The problem with designing a rocking bed is closing the geographical distance between a creative designer and a test subject. This forum is not geared for that level of communication. I guess, "goodness gracious me", judging by language, MotherMayhem is antipodean to Baluncore. That is a problem for collaboration.
Is there anyone at the end of the Earth, on the Island of Tasmania, who needs, and could evaluate, a rocking bed?
Get out of my head!

But in all seriousness, I'd pay postage from Tasmania if I could get what I need.

And thank you for making my point about the blankets, you knew where I was going with it, did your research and as the morning wore on and I became less eloquent, Baluncore was here to have my back!

Now, for your point. Are you offering services or simply here to gain something, perhaps an assertion of some sort of dominance by attempting rather terribly to "size me up", or something by this evaluation of my use of chosen expression at roughly 5am while posting with self inflicted sleep deprivation? 🤣

Because you know, I also like to spice things up by chucking in a "good golly" or "holey tamale!", and if I'm feeling REALLY spicey, you'll get a "fuc-caia bread" or "dang-ake mushroom!", from me.

Stick around, this jerk is unpredictable.

If you are here to offer services, that would be epic. However, if you aren't as useful as I hoped... You know what, I still like your gumption, can we be friends?
 
  • #31
jrmichler said:
in order for us engineer types to start brainstorming useful solutions, it is necessary define "rocking" in terms that engineers understand:

Do you want a pivot point down low, such as in a rocking chair?
Do you want a pivot point up high, such as in a hammock?
Or is back and forth, such as a bed on wheels good enough?
Or a pivot point down the middle of the child, where the child rolls back and forth without sideways motion?

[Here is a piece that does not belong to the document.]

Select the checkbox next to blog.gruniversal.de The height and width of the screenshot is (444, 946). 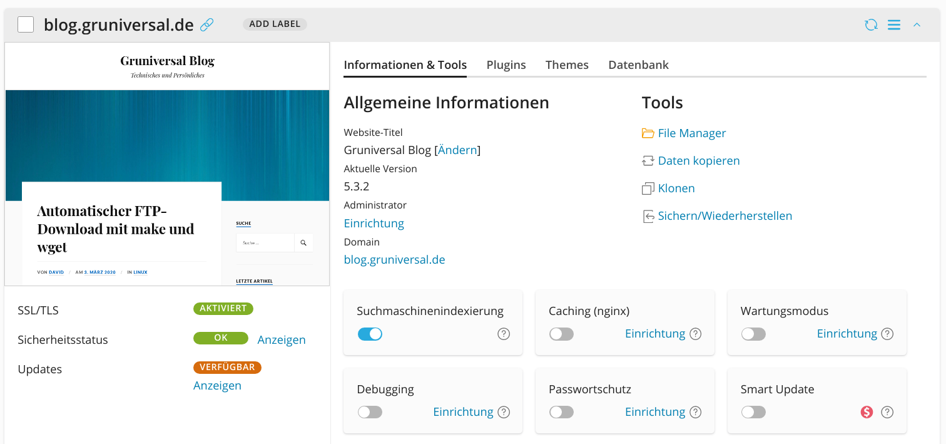[x=25, y=24]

How far - minimum to maximum centimeters peak to peak, or degrees if rolling?
How fast - slowest to fastest rocks per minute?

Maybe you could provide a video clip showing the best motion. Add somebody holding a ruler to show the range of motion.
Before I get into it and start answering your questions, are you a mechanical engineer that could construct such an item?

The wording engineer "types" had me pausing.
 
  • #32
Lnewqban said:
I have found this DIY project, just as a reference:
https://www.hackster.io/news/this-d...omatically-rocks-babies-to-sleep-1b3727d317a1

I believe that using a hard smooth floor as the lower surface on which to roll a frame back and forth, could be more economical, while keeping any dangerous mechanism out of reach of the little one.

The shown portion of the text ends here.